TradingBot output (Trading decision and reasoning)

在编程世界中，管理库的版本非常重要，因为随着时间推移，兼容性问题和弃用函数可能会出现。为了解决这个问题，我们使用pip freeze和pip show来显示在本教程中使用的所有库，确保版本和依赖关系的透明度。

!pip freeze
!pip show selenium
!pip show llama-index-core
!pip show llama-index-llms-openai
!pip show llama-index-multi-modal-llms-openai
!pip show llama_index.readers.file
!pip show pandas_ta
!pip show kafka-python

未来扩张 — 投资再平衡

```html

在未来的教程中，我们将添加一个功能，根据机器人生成的交易推荐动态调整投资金额。此增强功能将使机器人更具适应性和对市场趋势的响应能力，从而实现更具战略性和高效的决策。

```

值得注意的是，在目前的环境中运行这个机器人存在一些限制，特别是在Colab笔记本设置中。例如，用于获取买入和卖出价格的网络请求可能会出现延迟，甚至由于网络延迟、处理延迟或数据源限制而导致时间不准确。因此，这个初始的机器人并不能完全实时运行，就像直接连接到金融交易所的生产环境中那样。
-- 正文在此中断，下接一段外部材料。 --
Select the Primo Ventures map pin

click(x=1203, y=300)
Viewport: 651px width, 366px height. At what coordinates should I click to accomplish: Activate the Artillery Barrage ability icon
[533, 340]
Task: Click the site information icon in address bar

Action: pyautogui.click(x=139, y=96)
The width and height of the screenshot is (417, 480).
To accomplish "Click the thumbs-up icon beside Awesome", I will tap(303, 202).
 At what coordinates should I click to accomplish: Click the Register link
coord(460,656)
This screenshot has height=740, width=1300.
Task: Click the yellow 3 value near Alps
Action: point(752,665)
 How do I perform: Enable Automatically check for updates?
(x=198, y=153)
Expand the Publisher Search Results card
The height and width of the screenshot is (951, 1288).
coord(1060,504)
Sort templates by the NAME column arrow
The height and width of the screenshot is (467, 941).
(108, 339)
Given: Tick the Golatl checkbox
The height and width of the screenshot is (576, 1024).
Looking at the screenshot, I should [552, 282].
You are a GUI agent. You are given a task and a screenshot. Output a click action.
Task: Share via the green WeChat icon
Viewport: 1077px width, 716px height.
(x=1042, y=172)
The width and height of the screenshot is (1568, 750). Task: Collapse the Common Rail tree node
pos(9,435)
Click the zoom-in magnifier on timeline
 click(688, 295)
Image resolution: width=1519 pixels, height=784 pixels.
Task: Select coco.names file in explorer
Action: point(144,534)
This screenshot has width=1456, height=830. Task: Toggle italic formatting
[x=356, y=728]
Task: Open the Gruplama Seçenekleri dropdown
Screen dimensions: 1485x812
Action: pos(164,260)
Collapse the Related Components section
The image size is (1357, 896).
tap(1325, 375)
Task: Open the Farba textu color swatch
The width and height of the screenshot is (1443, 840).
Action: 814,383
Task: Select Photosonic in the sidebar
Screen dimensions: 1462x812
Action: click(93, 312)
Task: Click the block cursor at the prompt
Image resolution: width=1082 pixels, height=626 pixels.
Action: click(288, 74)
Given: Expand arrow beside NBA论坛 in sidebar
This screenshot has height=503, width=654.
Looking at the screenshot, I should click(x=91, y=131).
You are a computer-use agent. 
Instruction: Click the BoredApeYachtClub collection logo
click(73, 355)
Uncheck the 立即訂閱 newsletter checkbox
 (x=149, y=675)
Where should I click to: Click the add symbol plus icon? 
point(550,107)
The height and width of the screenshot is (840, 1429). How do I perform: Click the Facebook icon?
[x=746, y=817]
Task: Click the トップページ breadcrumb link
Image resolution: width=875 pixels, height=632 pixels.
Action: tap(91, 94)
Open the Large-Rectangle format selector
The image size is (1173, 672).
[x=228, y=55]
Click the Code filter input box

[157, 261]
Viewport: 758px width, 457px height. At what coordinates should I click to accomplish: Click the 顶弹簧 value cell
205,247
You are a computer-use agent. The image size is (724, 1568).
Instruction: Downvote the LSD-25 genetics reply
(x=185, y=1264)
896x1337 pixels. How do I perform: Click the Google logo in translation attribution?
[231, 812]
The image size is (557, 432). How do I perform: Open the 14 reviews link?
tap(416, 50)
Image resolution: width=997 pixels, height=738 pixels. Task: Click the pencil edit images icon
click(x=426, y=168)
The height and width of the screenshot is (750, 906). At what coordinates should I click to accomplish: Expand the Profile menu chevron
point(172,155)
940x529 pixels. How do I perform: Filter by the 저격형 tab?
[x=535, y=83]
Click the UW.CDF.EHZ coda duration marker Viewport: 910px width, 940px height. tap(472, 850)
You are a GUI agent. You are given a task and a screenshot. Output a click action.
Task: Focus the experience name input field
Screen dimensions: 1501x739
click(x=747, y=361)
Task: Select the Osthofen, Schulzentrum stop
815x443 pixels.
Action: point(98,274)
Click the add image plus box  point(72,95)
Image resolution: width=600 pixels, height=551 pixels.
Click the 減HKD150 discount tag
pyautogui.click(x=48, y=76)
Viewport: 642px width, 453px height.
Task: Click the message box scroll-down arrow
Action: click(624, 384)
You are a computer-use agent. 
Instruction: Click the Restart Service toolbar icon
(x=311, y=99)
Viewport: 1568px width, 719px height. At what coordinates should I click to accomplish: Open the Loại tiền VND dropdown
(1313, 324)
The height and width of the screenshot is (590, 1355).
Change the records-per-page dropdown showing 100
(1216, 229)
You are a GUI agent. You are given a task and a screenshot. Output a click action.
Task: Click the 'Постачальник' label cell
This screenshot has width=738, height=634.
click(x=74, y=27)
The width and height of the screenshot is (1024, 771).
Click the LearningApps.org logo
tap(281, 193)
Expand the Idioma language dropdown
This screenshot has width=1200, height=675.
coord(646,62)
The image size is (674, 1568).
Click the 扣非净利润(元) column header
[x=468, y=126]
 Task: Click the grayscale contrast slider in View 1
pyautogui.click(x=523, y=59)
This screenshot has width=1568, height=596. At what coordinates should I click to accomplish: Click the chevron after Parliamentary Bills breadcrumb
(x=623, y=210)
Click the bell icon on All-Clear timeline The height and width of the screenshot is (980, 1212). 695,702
话虽如此，这个设置是构建交易机器人的绝佳起点。它介绍了收集和处理实时市场数据的基础知识，使用机器学习模型生成可操作的见解，并建立一个可能发展成稳健交易解决方案的系统。通过在未来的迭代和教程中解决这些限制，比如改进数据源连接或迁移到生产级服务器以提供更好的实时能力，这个机器人可以显著发展，以服务更复杂的交易策略。

```html 感谢您坚持到最后，祝您编程愉快！🎉💻 ```

参考资料

I'm unable to access external websites directly. However, I can help you translate a specific text if you provide it here. Please copy the text you would like translated into simplified Chinese, and I'll be happy to assist you!